大阪府
新型コロナ感染高止まり

時短要請延長
大阪市内全域に

2020年12月14日

大阪府は新型コロナウイルスの対策本部会議を開き、大阪 北区と中央区の一部の飲食店などに出している営業時間短縮の要請について、感染の高止まりが続いているとして、12月15日までとしていた期限を12月29日まで2週間延長するとともに、対象エリアを大阪市の全域に広げることを決めました。

大阪府は、重症患者の急増を受けて、大阪 北区と中央区の酒類を提供する飲食店などを対象に、12月15日までの期限で営業時間短縮の要請を行っています。

これについて府は12月14日夕方、対策本部会議を開き、吉村知事は「感染は高止まりしているというのが今の評価だ。医療体制がひっ迫している中で、年末年始でさらに手薄になる時期も迎えることになる。府民の命、健康を守るためには、ブレーキをかける側面を強化する必要がある」と述べました。

そして、要請の期限を12月29日まで2週間延長するとともに、対象エリアを大阪市の全域に広げることを決めました。
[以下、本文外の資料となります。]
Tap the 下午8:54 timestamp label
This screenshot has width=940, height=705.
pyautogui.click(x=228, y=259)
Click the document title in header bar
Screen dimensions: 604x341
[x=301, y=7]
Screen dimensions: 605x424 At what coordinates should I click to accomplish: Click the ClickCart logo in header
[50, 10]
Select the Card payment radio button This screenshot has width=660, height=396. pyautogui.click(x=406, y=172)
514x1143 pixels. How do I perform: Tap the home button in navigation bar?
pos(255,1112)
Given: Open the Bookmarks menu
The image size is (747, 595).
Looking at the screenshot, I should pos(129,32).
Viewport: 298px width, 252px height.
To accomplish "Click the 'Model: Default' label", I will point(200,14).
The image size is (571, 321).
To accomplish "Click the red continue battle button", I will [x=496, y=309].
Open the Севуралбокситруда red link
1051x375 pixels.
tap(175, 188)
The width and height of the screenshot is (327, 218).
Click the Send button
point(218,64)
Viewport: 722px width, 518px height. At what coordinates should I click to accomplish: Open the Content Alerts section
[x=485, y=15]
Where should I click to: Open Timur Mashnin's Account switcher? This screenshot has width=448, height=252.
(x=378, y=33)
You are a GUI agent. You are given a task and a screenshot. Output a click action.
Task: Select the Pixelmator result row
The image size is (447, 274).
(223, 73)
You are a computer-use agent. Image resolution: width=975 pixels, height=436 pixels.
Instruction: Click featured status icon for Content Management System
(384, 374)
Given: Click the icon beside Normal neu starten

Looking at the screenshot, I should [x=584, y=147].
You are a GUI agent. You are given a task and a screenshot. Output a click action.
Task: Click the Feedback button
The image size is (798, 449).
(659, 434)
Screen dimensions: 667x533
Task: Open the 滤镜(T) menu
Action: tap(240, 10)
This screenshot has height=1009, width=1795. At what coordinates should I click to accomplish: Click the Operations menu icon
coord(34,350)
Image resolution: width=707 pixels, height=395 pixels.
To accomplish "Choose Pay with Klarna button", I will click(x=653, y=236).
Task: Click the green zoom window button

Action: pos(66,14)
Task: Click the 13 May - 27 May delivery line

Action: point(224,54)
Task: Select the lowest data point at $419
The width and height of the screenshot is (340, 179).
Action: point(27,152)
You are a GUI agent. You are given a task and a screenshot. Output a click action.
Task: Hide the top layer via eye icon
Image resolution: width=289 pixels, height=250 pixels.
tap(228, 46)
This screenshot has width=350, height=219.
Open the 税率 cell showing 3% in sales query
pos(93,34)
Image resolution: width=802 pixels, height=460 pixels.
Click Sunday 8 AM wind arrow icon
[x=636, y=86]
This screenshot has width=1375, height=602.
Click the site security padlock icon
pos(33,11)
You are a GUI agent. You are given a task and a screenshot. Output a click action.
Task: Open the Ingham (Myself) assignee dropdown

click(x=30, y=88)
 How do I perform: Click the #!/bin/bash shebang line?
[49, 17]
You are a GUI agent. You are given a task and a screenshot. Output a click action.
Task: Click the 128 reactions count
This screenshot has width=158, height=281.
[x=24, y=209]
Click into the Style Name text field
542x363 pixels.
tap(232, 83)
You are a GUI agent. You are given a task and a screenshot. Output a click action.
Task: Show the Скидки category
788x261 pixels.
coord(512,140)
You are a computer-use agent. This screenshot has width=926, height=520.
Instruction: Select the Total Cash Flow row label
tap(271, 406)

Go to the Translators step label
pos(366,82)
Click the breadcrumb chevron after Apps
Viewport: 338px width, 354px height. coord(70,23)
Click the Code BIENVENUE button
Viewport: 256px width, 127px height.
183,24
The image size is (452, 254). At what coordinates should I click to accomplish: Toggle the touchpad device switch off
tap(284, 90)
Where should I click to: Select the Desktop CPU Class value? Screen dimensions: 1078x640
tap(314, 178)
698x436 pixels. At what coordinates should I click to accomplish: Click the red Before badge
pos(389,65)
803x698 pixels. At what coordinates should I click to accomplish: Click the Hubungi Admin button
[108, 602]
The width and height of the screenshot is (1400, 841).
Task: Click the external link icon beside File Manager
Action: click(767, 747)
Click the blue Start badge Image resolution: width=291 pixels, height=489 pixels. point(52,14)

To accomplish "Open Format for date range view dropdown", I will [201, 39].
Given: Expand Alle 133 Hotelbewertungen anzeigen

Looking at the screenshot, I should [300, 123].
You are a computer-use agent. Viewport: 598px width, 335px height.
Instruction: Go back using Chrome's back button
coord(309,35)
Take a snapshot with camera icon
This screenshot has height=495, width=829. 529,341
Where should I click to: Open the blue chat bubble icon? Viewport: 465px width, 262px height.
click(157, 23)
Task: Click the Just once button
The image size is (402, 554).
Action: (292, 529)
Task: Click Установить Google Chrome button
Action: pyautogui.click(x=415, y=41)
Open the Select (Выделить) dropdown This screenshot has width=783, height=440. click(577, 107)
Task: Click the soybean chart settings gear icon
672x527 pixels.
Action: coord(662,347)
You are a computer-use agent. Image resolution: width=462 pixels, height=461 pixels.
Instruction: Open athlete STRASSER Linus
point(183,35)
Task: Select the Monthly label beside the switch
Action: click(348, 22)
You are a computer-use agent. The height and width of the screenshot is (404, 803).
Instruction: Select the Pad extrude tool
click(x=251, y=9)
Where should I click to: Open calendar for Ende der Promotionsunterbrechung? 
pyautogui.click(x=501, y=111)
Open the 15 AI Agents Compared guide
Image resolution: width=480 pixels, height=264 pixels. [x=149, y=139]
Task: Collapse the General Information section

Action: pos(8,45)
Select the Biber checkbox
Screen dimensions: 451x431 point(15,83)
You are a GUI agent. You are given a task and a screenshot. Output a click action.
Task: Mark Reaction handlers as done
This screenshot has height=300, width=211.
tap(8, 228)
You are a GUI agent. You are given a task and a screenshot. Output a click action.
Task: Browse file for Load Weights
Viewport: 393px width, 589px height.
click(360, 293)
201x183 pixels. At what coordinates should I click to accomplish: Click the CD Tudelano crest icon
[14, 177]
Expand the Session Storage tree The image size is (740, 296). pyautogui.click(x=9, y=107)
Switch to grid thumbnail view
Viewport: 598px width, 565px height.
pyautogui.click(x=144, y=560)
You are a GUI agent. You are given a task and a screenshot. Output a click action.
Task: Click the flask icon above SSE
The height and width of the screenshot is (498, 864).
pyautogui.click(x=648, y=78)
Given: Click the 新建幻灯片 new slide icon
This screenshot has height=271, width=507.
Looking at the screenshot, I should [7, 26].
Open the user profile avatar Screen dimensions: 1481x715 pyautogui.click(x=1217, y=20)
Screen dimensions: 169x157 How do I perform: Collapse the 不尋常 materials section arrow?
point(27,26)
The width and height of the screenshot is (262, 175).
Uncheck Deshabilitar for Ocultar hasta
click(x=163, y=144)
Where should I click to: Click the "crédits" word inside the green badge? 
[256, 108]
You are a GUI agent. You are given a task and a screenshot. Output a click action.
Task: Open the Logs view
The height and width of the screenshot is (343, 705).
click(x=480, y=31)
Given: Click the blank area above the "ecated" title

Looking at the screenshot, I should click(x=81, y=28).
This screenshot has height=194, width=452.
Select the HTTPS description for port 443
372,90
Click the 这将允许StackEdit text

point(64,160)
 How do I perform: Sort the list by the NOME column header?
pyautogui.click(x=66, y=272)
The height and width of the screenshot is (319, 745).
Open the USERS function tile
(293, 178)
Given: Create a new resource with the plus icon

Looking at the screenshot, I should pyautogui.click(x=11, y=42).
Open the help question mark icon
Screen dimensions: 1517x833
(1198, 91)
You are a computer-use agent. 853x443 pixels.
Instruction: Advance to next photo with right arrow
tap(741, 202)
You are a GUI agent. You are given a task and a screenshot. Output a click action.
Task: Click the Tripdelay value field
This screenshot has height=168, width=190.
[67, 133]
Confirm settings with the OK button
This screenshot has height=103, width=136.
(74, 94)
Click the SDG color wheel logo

対象となるのは、これまでと同様に、居酒屋などのほか、キャバレーやホストクラブなど接待を伴う飲食店、酒類の提供を行うバーやナイトクラブ、カラオケ店などで、営業時間を午前5時から午後9時までとするよう要請します。

要請に応じた店には、延長した14日間で合わせて48万円の協力金を支給する方針です。

一方、業種別のガイドラインを順守していない店には、休業を要請することにしています。

また、府民に対し、できるかぎり不要不急の外出を自粛するよう求めている要請についても、12月15日までとしていた期限を12月29日まで2週間延長し、表現を強めて「不要不急の外出を自粛すること」としました。

大阪市内の飲食店は

大阪 北区と中央区の一部の飲食店などに対して出されている営業時間の短縮要請を、大阪府が大阪市全域に広げることについて、これまで要請のエリア外だった場所にある飲食店からは、不安の声が聞かれました。

大阪 都島区の京橋駅近くにあるイタリア料理店では、これまで感染防止対策を徹底しながら午後11時ごろまでの営業を続けてきました。

営業時間の短縮要請には基本的に応じる考えですが、要請に応じた場合の協力金の内容などを見て、最終的に判断するということです。

店では、例年12月は忘年会など貸し切りの予約が多くあるものの、ことしはゼロになっていて、12月、これまでの売り上げは2019年と比べて60%減っているということです。

オーナーシェフの吉田誠也さんは「感染拡大防止には協力をしたいという思いはあるが、店の経営を考えると時短要請に応じるのは苦しい決断です」と話していました。

そのうえで、国や府が行っている今の感染拡大防止策について「仕方がない部分があるものの、人の動きを止める呼びかけ自体が中途半端で、甘い部分があるのでないかと思います」と話し、店側の判断に委ねるのではなく、より強力な対策が必要ではないかと訴えていました。

街の人は

営業時間の短縮要請が大阪市全域に拡大されることについて、これまでエリア外だった都島区の京橋駅を利用する人からは、さまざまな声が聞かれました。

会社員の50代の女性は「私自身は要請に応じて外での飲み会は控えている状況で、感染が拡大する中ではやむを得ない判断だと思います」と話し、理解を示していました。

一方、30代の会社員の男性は「飲食店を経営する人に対しては気の毒な思いがありますが、キタやミナミに比べて利用は少ないとはいえ、もう少し早くこのエリアでも時短要請をやってもよかったと思います」と話し、より素早い対応が必要だったのではないかとしていました。

また、20代の教員の男性は「新型コロナウイルスで亡くなる人より自殺者のほうが多いというニュースもある中で、経済の動きを大きく止める対策を打ち出すのは難しい判断だと思います」と話していました。